Re: BUG #13770: Extending recovery_min_apply_delay on Standby causes it to be unavailable for a while

From: Greg Clough <greg(at)gclough(dot)com>
To: Michael Paquier <michael(dot)paquier(at)gmail(dot)com>
Cc: PostgreSQL mailing lists <pgsql-bugs(at)postgresql(dot)org>, Simon Riggs <simon(at)2ndquadrant(dot)com>
Subject: Re: BUG #13770: Extending recovery_min_apply_delay on Standby causes it to be unavailable for a while
Date: 2015-12-30 13:05:30
Message-ID: CADjwvTPz+dH_SwSd3mqEDTPUfU3Oq3mFAppjkXay83Kqnj9Wjw@mail.gmail.com
Views: Raw Message | Whole Thread | Download mbox | Resend email
Thread:
Lists: pgsql-bugs

Hi Michael,

I figured that if the database was in a consistent state when it was
shutdown with a 1 hour delay, then when it was restarted with a new 24 hour
delay then it would also be consistent and thus available for read-only
work. In my test case, no transactions have occurred but the standby still
wasn't accessible. I think this was compounded, as I think the error
itself a bit confusing:

psql: FATAL: the database system is starting up

I believe the unavailability of the standby for extended periods if the
recovery_min_apply_delay is increased will create some confusion, just as
it confused me initially. I can see two schools of thought when the
parameter is increased:

1. The standby includes transactions that are newer than the
"recovery_min_apply_delay" setting, so it must be prevented from exposing
any data to ensure applications don't see data too soon.

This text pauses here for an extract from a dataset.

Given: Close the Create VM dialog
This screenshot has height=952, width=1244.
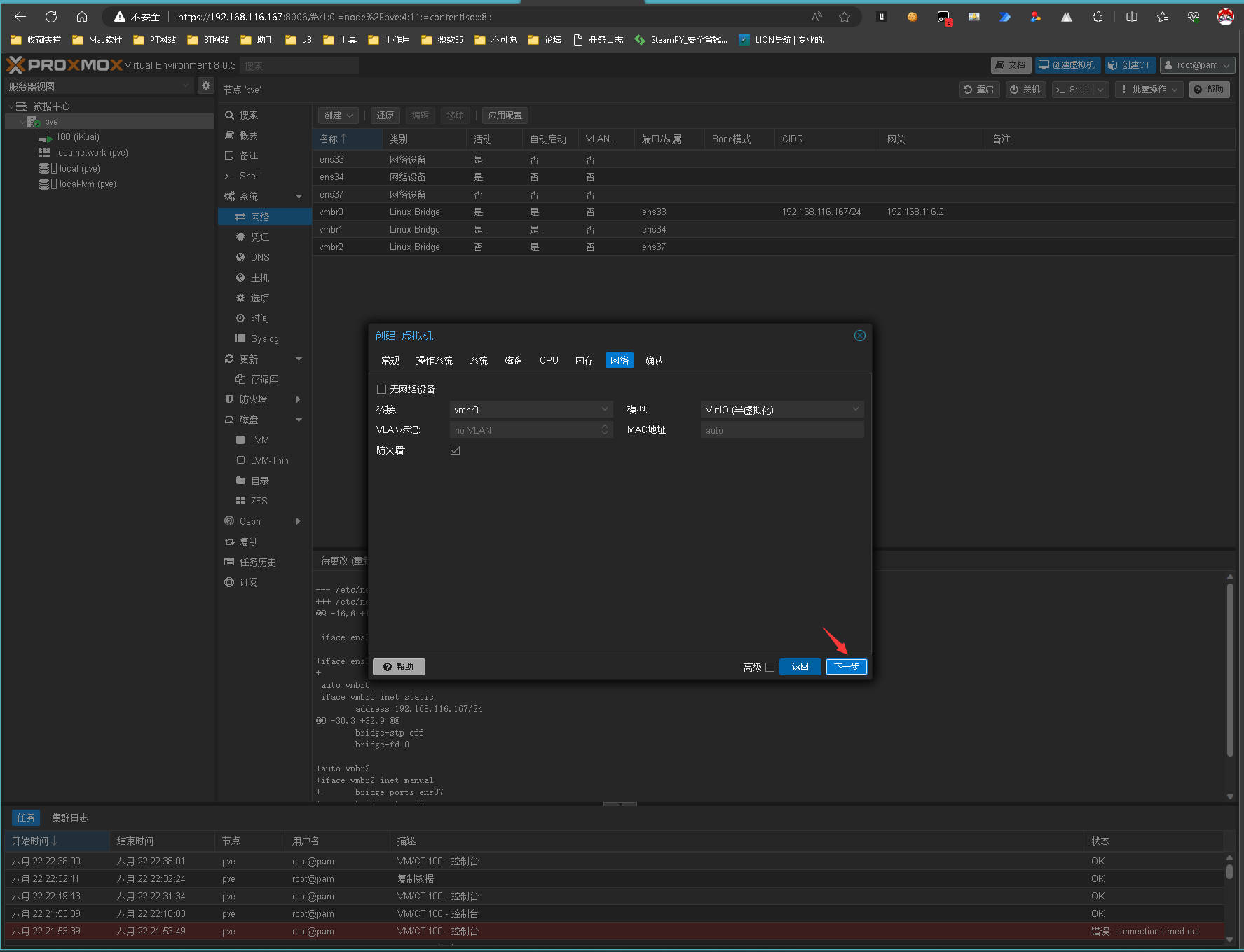Looking at the screenshot, I should pyautogui.click(x=859, y=336).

2. The standby is consistent, so it should be available for read-only
queries... but any new WAL should not be applied until the commit time is >
recovery_min_apply_delay.

Obviously I fall into camp #2, where I expected the database to basically
pause application of WAL until it passed the recovery_min_apply_delay...
but still be available for read-only queries.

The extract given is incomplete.